The sisters not only established the St. Julie Primary Boarding School in Buseesa, an impoverished area of Uganda, but they also helped a local pastor get a parish built to commemorate the Uganda Martyrs, a group of 22 Catholic converts who were slain over a two-year period, from 1885-1887, because of their religious beliefs.
The sisters assisted the pastor, Father Godfrey Tuhairwe, in his fundraising efforts by arranging a visit for him to their mission in the Archdiocese of Los Angeles so he could speak at churches and solicit donations. The sisters also rolled up their sleeves and helped clear dirt, rocks, and debris from the land where the parish was eventually built.
This year marks the 60th Anniversary of the canonization of the Uganda Martyrs, and the anniversary has folks like Sister Colette reminiscing bout their time there.
“There are reminders all around you of the martyrs,” said Sister Colette, who served as principal of St. Julie Primary Boarding School.

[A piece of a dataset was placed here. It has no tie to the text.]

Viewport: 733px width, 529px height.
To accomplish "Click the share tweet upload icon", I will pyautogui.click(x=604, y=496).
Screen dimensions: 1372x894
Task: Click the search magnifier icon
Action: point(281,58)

“My own sense of the influence of the Uganda Martyrs is that the faith is worth dying for and that they went with joy to show how much their faith meant to them,” she said. “That has inspired generations ever since.”
The Uganda Martyrs, also known as St. Charles Lwanga and Companions, were named after a page (servant) in the royal court who died rather than renouncing Catholicism. The martyrs were said to have shown great courage in the face of death, even praying and singing hymns as their tormentors lighted the fires that burned them alive.
Their death sentences came by order of the country’s ruler, Mwanga II, the king of Buganda, and took place at the time when Catholicism was starting to take hold in Uganda. Mwanga II, who ruled from 1884-1897, is said to have feared losing his influence as the supreme leader of the kingdom if large numbers of his subjects turned to Jesus Christ as their savior.
King Mwanga’s father had a much more welcoming attitude toward religion. In 1879, a group of priests known as the White Fathers came to Buganda to work as missionaries and were positively received by King Muteesa. However, following the king’s death in 1884, his son Mwanga II took the throne, reversed his father’s positions, and began engaging in religious persecution.
Charles Lwanga, born in 1860, was a page in the royal court. He was baptized into the Catholic faith in 1885 and then evangelized and baptized others. He was put to death at the stake in 1886 under Mwanga II.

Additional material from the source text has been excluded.